The home office did not respond to TOI queries.
The embattled liquor baron has lived in the UK since he fled India on March 2, 2016. He maintains he has had indefinite leave to remain in Britain since 1992. That would not prevent him making an asylum claim because he is not a British national, said Karishma Vora, a barrister at 4-5 Gray’s Inn Square, London, who has experience of representing the home office in asylum claims.
"I very much doubt he would apply for asylum for the very first time at this stage because if you apply after being rejected in an extradition case, asylum is unlikely to be granted. I expect if he has applied, he would have done so before now. He would have been subjected to two asylum interviews and then it gets considered on paper by the home office."
If they reject it, he can appeal to the First-Tier Tribunal (Immigration and Asylum Chamber), and if that fails he can appeal to the Upper Tribunal.
"If he fails in that, he can then judicially review the matter at the high court," said Vora. That whole process would take at least a couple of years, she added.
The European Court of Human Rights confirmed to TOI on Wednesday it has not received an application from Mallya for a Rule 39 injunction preventing his removal to India.
Mallya has at least two battles ongoing in the UK civil courts. A consortium of Indian banks, led by State Bank of India (SBI), continues to try and enforce their £1.14 billion (Rs 10,623 crore) debt judgment against him.
As part of this action the banks, via their law firm TLT LLP in London, are engaged in a bankruptcy petition based on a judgment debt of £1.05 billion (Rs 9,741 crore), including interest taking into account recoveries the banks have already made. The next hearing for this is scheduled for July 7, 2020.

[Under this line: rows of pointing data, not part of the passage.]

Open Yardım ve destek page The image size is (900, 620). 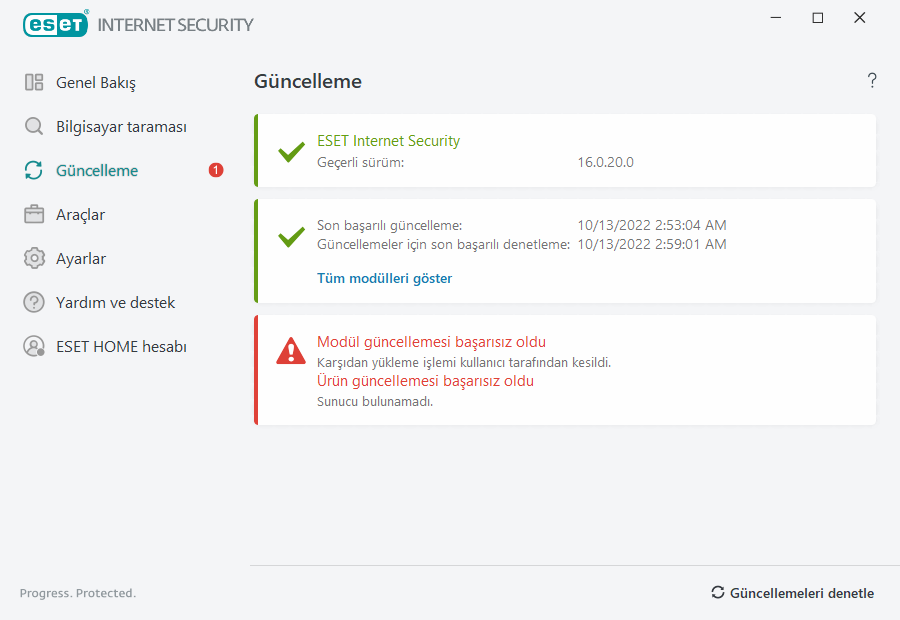pyautogui.click(x=115, y=302)
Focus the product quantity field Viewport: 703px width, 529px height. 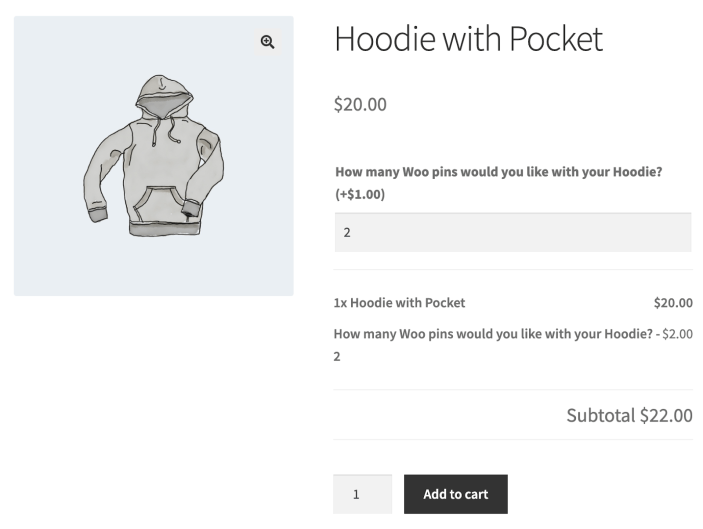pyautogui.click(x=362, y=494)
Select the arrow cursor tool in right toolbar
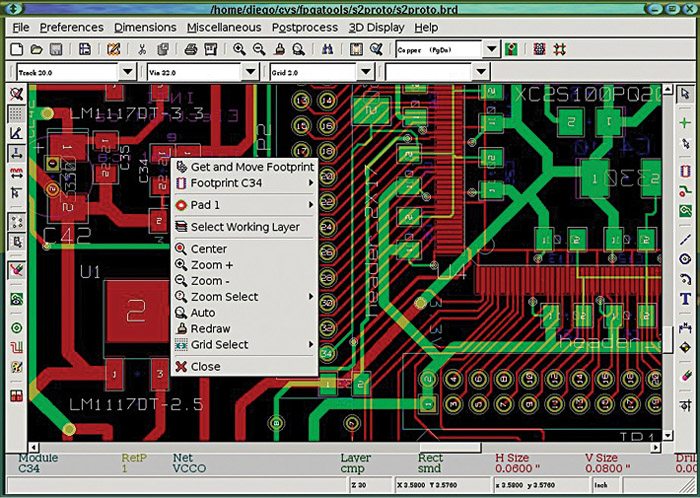Viewport: 700px width, 498px height. click(x=685, y=94)
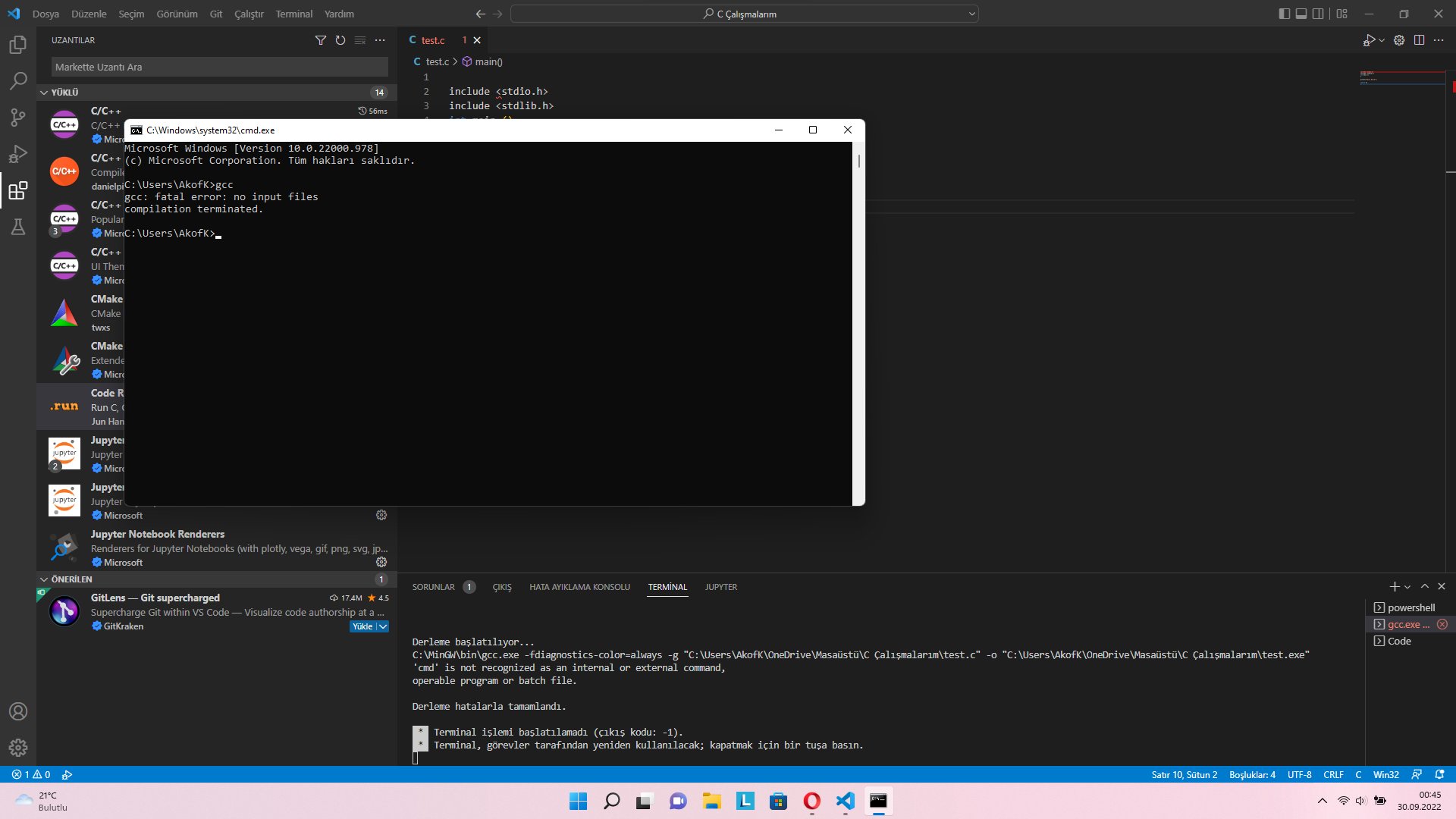The height and width of the screenshot is (819, 1456).
Task: Click Yükle to install GitLens
Action: pos(362,626)

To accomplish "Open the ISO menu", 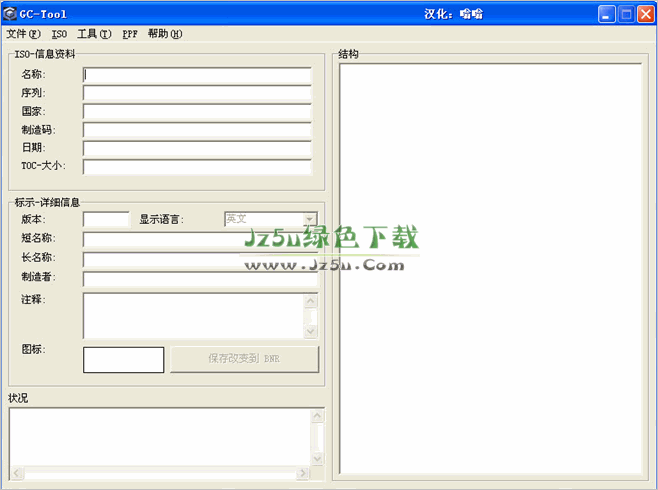I will coord(60,34).
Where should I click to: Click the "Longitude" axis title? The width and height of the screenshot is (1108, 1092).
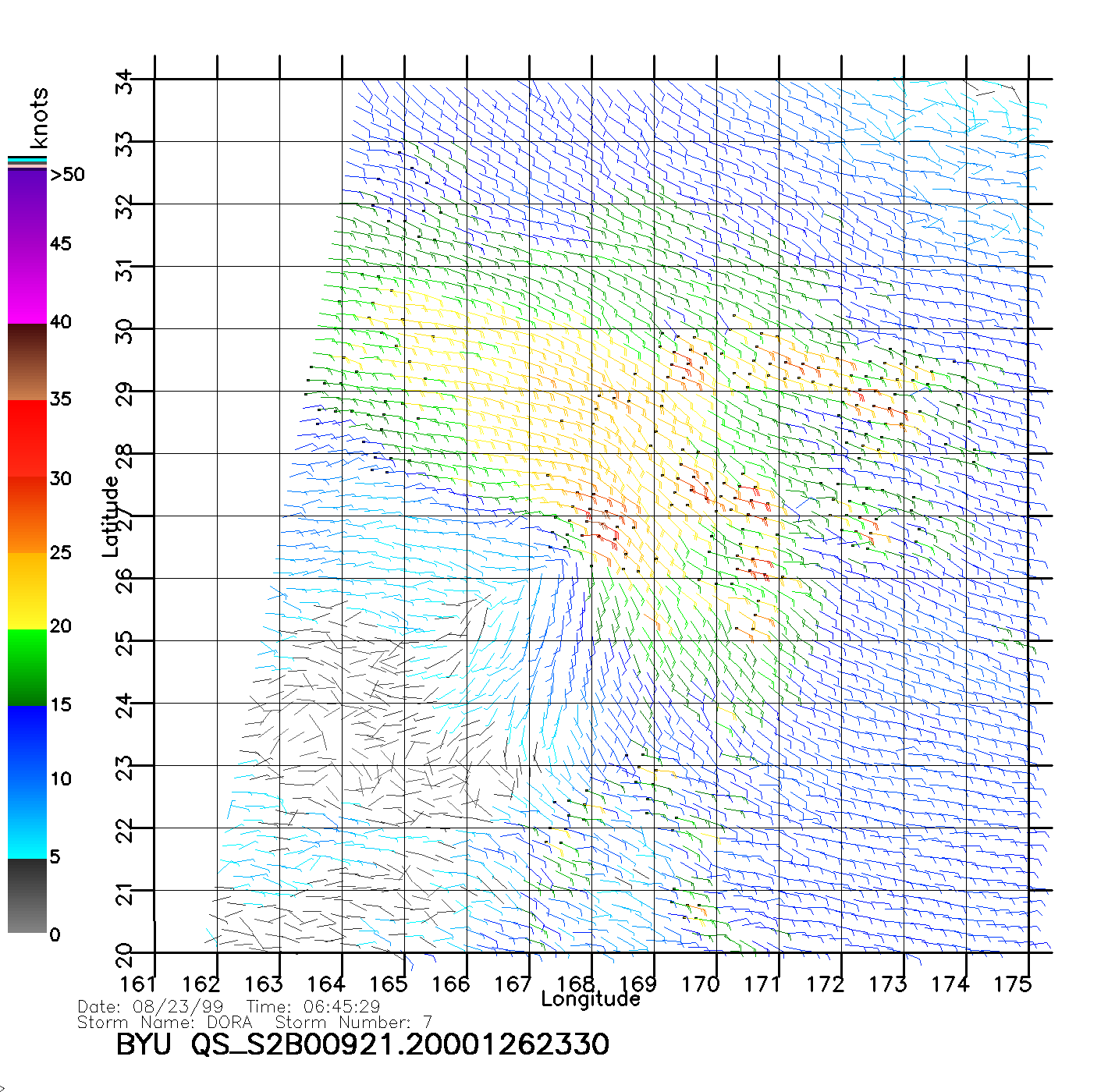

Spirits producer Diageo also has a case against him in the London high court. It is trying to get back the $40 million (Rs 303 crore) it paid to Mallya in 2016, as part of the $75 million (Rs 568 crore) settlement for his departure from United Spirits (USL). Mallya has a counterclaim against Diageo for $21 million for an unpaid chunk of that $75 million settlement. The hearing on these matters is scheduled at the commercial court in October 2021.